By: Tom Precious
A major equine drug infraction case, which led to the revocation of a Standardbred trainer’s license, has been overturned by a New York state appeals court.
The Appellate Division of New York State Supreme Court’s Third Department found in favor of Luis Pena, a top Standardbred trainer who was accused by New York regulators more than four years ago of 1,719 different equine drug violations involving more than 700 races. Pena was slapped with a three-year suspension and $343,000 in fines.
But the Albany-based appeals court, in a Nov. 3 decision, said veterinary records used by Gaming Commission investigators in the case against Pena were insufficient to prove he had violated the state’s drug rules.
The case was closely watched in the industry because of the reliance on record-keeping, and not actual drug tests, to revoke a license of a trainer.
The 4-1 ruling permits Pena, a major trainer at Meadowlands who has done extensive work at New York racetracks, to continue to work in New York. A court had previously issued a stay that allowed him to train horses in the state while the legal case went through the system.
In writing for the majority, Justice Eugene P. Devine noted that all random drug tests performed on Pena’s horses came back negative. The New York Racing and Wagering Board, the predecessor agency to the current Gaming Commission, “nevertheless obtained veterinary records insinuating that (Pena) ran afoul of the rule with regard to multiple substances in the lead-up to hundreds of harness races run between January 2010 and April 2012,” the judge wrote. He noted that the hearing officer who ran the case that led to the revocation “focused in significant part” on the admissibility of veterinary records to determine drug violations had taken place.
Those veterinary records, though, had “sparse” information on them, and the court was unconvinced that dates written on those documents proved that those were the dates when drug treatments were actually provided. As such, the records “lacked ‘substantial probative evidentiary evidence” on the key issue: whether drugs were administered to horses within a banned period of 96 hours prior to a race. The court said the Gaming Commission’s investigators used speculation by “simply relying on custom that the records gave the dates of treatment, but made no effort to grapple with the affirmative statement of the (veterinary) practice that such was not the case,” the judge wrote.
In the sole dissent, Justice William E. McCarthy noted, in a footnote, that two different veterinary records were relied upon by investigators: one showing chronological history veterinary care provided each horse and the second were for billing purposes, including dates and prices for treatments provided.
“The proof relevant to the interpretation of the veterinary records consisted of expert proof regarding the customary practice of veterinarians, the records themselves and the proof regarding (Pena’s) admissions regarding veterinary treatment,” the judge wrote. He noted a phone conversation between a state investigator and Pena would lead “a reasonable mind” to conclude pre-race drug violations had occurred.

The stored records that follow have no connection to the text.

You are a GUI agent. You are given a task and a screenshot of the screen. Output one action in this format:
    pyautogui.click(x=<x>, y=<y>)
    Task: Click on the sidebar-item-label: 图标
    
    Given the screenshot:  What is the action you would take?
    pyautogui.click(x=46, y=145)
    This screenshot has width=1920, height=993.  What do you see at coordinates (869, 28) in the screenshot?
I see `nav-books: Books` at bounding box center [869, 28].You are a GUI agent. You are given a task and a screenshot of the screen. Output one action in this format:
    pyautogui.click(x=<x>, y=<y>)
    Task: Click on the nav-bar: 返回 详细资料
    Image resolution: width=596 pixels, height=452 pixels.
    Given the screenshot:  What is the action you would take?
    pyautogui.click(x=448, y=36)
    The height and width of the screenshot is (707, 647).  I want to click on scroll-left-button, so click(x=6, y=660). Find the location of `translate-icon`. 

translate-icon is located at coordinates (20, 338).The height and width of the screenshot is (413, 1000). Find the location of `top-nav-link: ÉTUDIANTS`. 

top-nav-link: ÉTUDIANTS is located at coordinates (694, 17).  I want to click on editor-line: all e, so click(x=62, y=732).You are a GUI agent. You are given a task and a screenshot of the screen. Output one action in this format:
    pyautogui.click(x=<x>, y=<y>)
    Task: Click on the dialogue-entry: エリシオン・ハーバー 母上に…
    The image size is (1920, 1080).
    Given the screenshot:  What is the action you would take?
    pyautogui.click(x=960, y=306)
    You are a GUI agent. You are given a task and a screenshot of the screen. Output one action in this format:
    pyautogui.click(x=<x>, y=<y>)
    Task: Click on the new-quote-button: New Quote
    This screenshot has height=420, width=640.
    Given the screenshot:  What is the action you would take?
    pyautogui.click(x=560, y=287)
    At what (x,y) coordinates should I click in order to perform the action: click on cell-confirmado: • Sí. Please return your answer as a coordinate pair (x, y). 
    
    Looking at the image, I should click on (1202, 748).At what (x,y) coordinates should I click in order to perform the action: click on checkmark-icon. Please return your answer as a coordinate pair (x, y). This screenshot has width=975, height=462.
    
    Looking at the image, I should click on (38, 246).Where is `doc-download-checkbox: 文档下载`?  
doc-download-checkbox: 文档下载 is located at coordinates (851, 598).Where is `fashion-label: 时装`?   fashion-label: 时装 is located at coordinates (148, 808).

The gaming commission last year slapped Pena with the three-year suspension and a fine of $200 apiece for the more than 1,700 equine drug violations, including pre-race bans involving hormones, steroids, and clenbuterol. Regulators said the infractions occurred between January 2010 and April 2012 at several New York racetracks, including Empire Casino at Yonkers Raceway, Saratoga Casino & Raceway, and Tioga Downs.
A state Gaming Commission spokesman said the decision is being reviewed.